» **Aim of the exercise**
From the piece about running below, copy out the stretch from "Life has a funny" through "obstacles didn’t win.", word for word.

» **Passage for review**
============================================================

I find it difficult to explain to a non-runner what the appeal of running is all about. There are a lot of questions that fly my way in regards to the topic of long distance running.
You do this for FUN?
What time did you say you went out for your run? ...On a Saturday MORNING?
The temperature was how many degrees below zero and you’re telling me it wasn’t that bad?
I’m sorry….you said you RAN 8 miles? I don’t even like driving my car 8 miles.
Why? Why would you do that to yourself?
I could go on. But I am going to be completely, 100% honest. Running is what has gotten me through many hard times in life.
It’s a healthy addiction that just keeps providing me with more life lessons than I could have possibly imagined.
So last fall when my friend Lindsey Brockway asked me if I would be interested in running with her a few days a week to get back into shape, I happily obliged.
I was just coming off a fractured leg. It was an unfortunate incident that involved me falling after I came down on a walnut shell while running (I know, I know...it doesn’t help my argument much, but stick with me). And Lindsey had just been cleared by her doctor to start running again after beating breast cancer. So we were both at square one (though without a doubt she already had Superwoman status after kicking the crap out of cancer).
We were two women who not only wanted to run, but needed the sport of running to help us find our health again.
Our pace was slow those first few times back out. In fact, I was wincing in pain as I’m not sure I gave my ankle quite enough time to heal. But running next to me was someone who had undergone two surgeries and rid her body of cancer. Ain’t no way I was going to ask for a break with a sore ankle.
A few weeks in we decided that we needed a goal race. Something to give us to look forward to and to shape our training pattern. We checked out local races and decided on the Frostbite 5/10K in Fremont. It was close, we were choosing the 5K, and if one of us got injured or just wasn’t ready, then the entry fee wasn’t so crazy that we would be out too much money (pride was another story altogether).
Each day that passed we would share our running successes with each other, even if we weren’t physically running together. I felt encouraged and lifted up. And I knew that I had a partner in the process.
Because while running is appealing in more ways than I can count, I can’t say it is easy. Which is also another appeal. If it was easy, it wouldn’t be as valuable in so many aspects.
Mid-January we were running in sub zero temperatures. We had face masks, three layers, hats, and even ordered the warmest running gloves we could find. Our fingers needed to stay on our bodies rather than succumbing to frostbite.
Onward we trudged, YakTrax and all.
The end of January we enjoyed spring-like days. And laughed knowing they wouldn’t last through until race day on the first Saturday in February. But we were laughing while running! As in, this was enjoyable and we were able to converse (a little) while running! Our bodies were picking up the pace.
Today was race day.
We had a goal.
Of course it was near zero (though above zero, and for that we were thankful). It was snowing sideways. I guess no one signs up for a race entitled Frostbite 5K actually thinking it will be warm.
The crowd was full of friendly faces with community members from Fremont, Newaygo, White Cloud and surrounding areas, too.
The starting gun went off and I had a smile on my face the whole time. Ok, fine, the one big hill may have erased it for the time it took to haul myself up to the top. But I was still smiling on the inside even then. We were running. In a race that we trained for weeks to run. My body felt strong and capable and my mind was content.
We crossed the finish line under our goal time. And through erratic breaths, we both smiled.
Life has a funny way of throwing obstacles at us. Sometimes the obstacles are as small as walnut shells or cancer cells.
Today we proved to ourselves that the obstacles didn’t win.
And yes, next week when we are out running at 8 am on a Saturday morning in the sub-zero temperatures for miles, my answer to the questions of those who aren’t quite sure about the sport of running will be “I do this because I love it.”

============================================================

» **Provided data**
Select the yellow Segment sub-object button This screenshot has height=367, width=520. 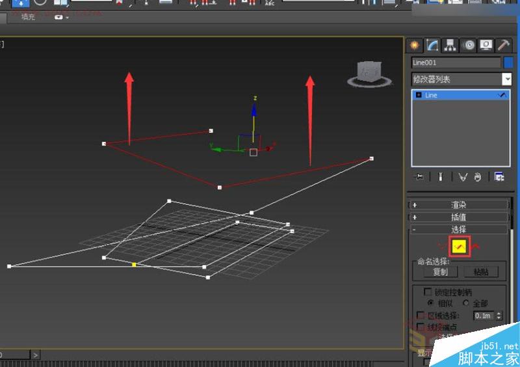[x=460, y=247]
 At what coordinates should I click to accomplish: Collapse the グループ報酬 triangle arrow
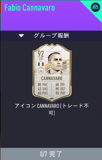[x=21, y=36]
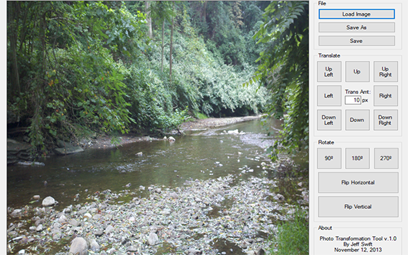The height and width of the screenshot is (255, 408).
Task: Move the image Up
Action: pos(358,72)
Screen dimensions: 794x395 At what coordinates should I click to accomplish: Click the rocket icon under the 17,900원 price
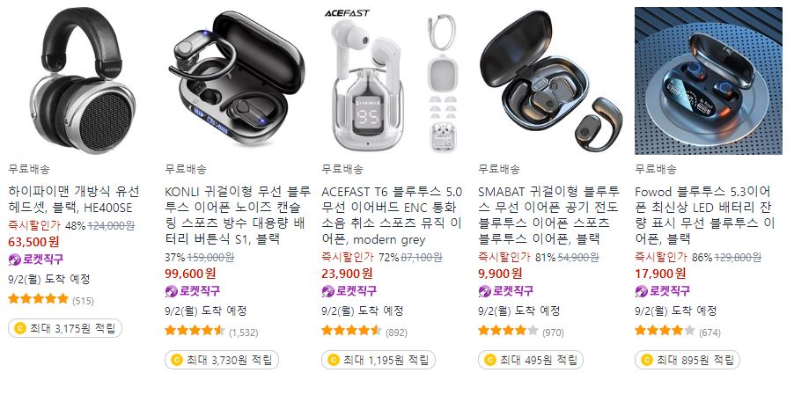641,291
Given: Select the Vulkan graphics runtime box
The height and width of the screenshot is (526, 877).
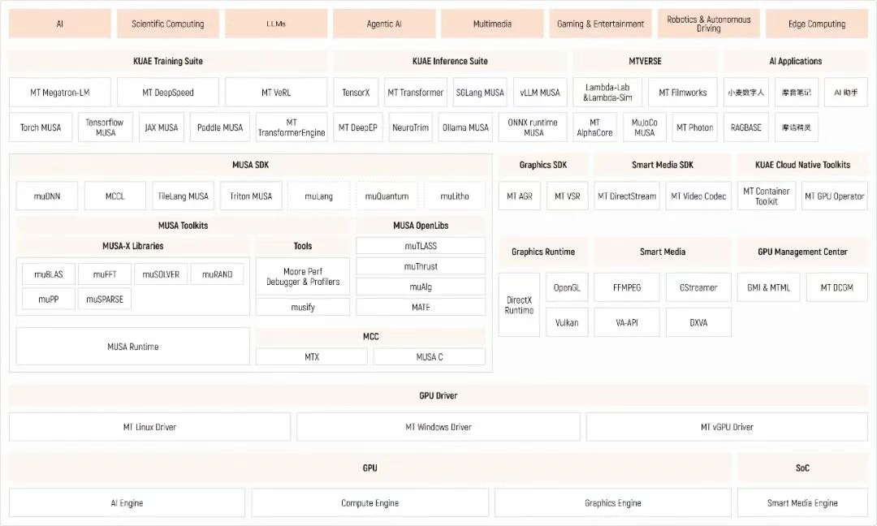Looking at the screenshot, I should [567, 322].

============================================================

» **Exercise response**
Life has a funny way of throwing obstacles at us. Sometimes the obstacles are as small as walnut shells or cancer cells.
Today we proved to ourselves that the obstacles didn’t win.